教育コラム 雑感ーサッカーも野球も 勉強も

   高校生の部活の中でも、サッカー部は特に受験勉強との両立に悩みが多い。なにせ1月の「国立」を目指すから、強いサッカーを追求すると、必然的に引退の時期が遅くなる。引退のタイミングは、ちょうど紫陽花が梅雨の雫に濡れる頃、都大会の予選に敗退し、「夏」を目前としてサッカーを続けるか、勉強をとるかの岐路に立つ。サッカーを選ぶと受験勉強に専心出来るのが10月とか11月になる。ふつうは間に合わない。だから全国レベルの多くのサッカー少(青)年たちは、推薦で大学を決めて、残された青春の日をサッカーに捧ぐ。(年明けの高校サッカーで敗れた生徒たちの映像に重ねてアナウンサーが「センター試験まであと一週間、切り替えてガンバッて下さい」とエールを送るのも珍しくはないが‥‥。)

  昨年、G高校(サッカー全国レベルの私立中高一貫校)で11月までサッカーをやっていた子が一橋大学に合格した。M高校(いわゆる御三家といわれる一貫校)のサッカー部の子たちも、現役で 高校3年生 12名中、東大文一3名、理一2名、北大1名、早稲田大理工1名、福島県立医大1名進学した。彼らも、9月までのサッカー中心の生活から、残りの4,5か月、見事切り替えたわけである。

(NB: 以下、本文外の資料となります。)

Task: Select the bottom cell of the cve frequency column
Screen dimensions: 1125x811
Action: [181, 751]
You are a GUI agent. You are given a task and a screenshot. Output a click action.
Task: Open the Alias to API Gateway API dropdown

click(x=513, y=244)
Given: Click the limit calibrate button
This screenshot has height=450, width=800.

  そういえば、甲子園に行きたいと、埼玉の野球エリート校のS高校に進学した子も、8月の県大会の予選で敗れてから、本気で勉強し、首都大、MARCHに合格した。2年生になる前に《理系に進みたいが、理系の野球部員はそれまで前例がなく、両立が不安だと》相談しに来たが、結局二兎追う者は二兎手に入れた。

   《部活がたいへんだから勉強する時間がない》は全く通らないわけだ。むしろ部活が忙しく時間がないから、少ない時間の有効を利用しようとする。そして勝つための戦術を立てようとする。

           要は意識の問題だ。部活も勉強も両方 欲張っちゃいましょう。